A Sakonnet Times article (that doesn’t appear to be online) reports on a meeting of “all elected town and school officials and some top administrators” in Tiverton to discuss budget woes. (A van breakdown prevented me from getting there.) Speaking to the reduction in state aid, Town Administrator James Goncalo states, “The municipal side cut is at least $600,000, so we’re looking at ways to cut $100,000 per month.”
That looks like an insurmountable number, but in context of monthly spending on the municipal side of town government of about $1,370,000, we’re talking roughly 7%. For some additional perspective, the town spends over a quarter-million dollars per month on debt service alone.
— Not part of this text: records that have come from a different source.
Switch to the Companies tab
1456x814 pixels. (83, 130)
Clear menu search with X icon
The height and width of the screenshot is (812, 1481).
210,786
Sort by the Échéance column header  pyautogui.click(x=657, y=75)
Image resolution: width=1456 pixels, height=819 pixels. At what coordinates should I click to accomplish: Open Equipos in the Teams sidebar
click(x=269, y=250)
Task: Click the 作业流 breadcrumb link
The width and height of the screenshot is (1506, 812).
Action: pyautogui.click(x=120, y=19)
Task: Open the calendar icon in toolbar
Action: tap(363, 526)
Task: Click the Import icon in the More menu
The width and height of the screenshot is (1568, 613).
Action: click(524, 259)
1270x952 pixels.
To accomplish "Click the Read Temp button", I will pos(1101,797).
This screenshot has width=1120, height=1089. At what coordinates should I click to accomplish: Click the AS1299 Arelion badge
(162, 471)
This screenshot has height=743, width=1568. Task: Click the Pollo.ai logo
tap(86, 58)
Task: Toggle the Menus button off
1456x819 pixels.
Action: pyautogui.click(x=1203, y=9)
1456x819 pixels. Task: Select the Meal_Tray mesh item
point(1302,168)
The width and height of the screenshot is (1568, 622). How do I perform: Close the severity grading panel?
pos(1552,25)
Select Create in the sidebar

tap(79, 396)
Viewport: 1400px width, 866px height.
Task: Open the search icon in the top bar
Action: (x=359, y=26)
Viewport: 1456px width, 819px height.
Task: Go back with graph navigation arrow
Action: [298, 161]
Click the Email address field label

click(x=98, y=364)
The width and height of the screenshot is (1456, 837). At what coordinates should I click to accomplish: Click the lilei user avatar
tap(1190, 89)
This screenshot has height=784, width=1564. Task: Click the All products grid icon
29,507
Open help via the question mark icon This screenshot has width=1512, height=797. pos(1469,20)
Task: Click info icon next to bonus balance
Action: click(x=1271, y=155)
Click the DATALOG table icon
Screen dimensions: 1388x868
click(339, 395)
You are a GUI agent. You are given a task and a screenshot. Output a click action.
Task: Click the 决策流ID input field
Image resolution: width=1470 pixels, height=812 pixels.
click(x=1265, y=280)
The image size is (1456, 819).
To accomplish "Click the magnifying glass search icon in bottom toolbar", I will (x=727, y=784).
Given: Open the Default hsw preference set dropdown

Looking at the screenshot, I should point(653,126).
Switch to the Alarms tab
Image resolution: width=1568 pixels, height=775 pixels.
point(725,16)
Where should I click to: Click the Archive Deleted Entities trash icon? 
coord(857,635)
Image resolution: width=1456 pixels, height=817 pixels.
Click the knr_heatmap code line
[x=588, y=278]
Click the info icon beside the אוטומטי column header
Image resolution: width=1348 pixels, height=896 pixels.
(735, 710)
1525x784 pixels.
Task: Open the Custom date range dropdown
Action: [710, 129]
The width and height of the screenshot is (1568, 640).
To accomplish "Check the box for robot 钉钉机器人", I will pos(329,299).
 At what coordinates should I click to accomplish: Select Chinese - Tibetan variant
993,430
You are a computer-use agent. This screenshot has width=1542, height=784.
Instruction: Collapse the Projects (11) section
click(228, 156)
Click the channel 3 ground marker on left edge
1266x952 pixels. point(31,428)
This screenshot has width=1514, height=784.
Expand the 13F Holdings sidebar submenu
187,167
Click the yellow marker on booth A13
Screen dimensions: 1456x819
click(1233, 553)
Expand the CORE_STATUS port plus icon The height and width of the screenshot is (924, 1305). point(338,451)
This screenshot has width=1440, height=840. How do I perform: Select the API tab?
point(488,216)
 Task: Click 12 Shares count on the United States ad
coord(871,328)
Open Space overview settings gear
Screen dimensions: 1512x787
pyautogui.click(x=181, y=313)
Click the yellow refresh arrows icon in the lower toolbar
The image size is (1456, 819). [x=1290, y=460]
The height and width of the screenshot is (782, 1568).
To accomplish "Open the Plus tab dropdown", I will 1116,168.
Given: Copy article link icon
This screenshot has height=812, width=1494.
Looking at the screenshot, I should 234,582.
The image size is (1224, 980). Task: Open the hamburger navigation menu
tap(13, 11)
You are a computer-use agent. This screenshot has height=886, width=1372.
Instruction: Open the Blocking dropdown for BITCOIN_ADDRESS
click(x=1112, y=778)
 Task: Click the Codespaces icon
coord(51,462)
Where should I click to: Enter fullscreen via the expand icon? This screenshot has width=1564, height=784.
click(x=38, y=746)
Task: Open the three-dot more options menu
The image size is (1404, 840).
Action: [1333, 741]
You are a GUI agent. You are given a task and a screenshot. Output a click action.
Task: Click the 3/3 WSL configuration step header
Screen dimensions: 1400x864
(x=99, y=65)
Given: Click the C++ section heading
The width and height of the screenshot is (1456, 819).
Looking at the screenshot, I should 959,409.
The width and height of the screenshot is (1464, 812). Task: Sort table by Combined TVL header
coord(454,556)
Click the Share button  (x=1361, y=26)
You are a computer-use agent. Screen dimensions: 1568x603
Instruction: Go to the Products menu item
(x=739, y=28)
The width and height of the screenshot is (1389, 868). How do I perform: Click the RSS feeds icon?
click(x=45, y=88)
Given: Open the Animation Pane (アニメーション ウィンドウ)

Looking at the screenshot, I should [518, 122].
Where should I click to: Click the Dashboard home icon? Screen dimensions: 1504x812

What caught my eye in the article, however, was the closing quotation from this paragraph:
“The school department is limited in what it can do to cut its budget,” said Mr. Rearick. A mandatory minimum retirement age of 59, and other pension and health benefit recommendations affecting retirees, could precipitate the departure of numbers of town and educational employees prior to April 1 — “people walking out the door April 1st. They just leave,” said Mr. Rearick.
Clearly, such folks would be making a financial decision as employees of the town. That’s fine; everybody should do what they believe to be best. What it serves to emphasize, though, is that those who govern the town should feel free to make rational financial decisions, as well, behaving above all as employers acting in the interests of their constituents.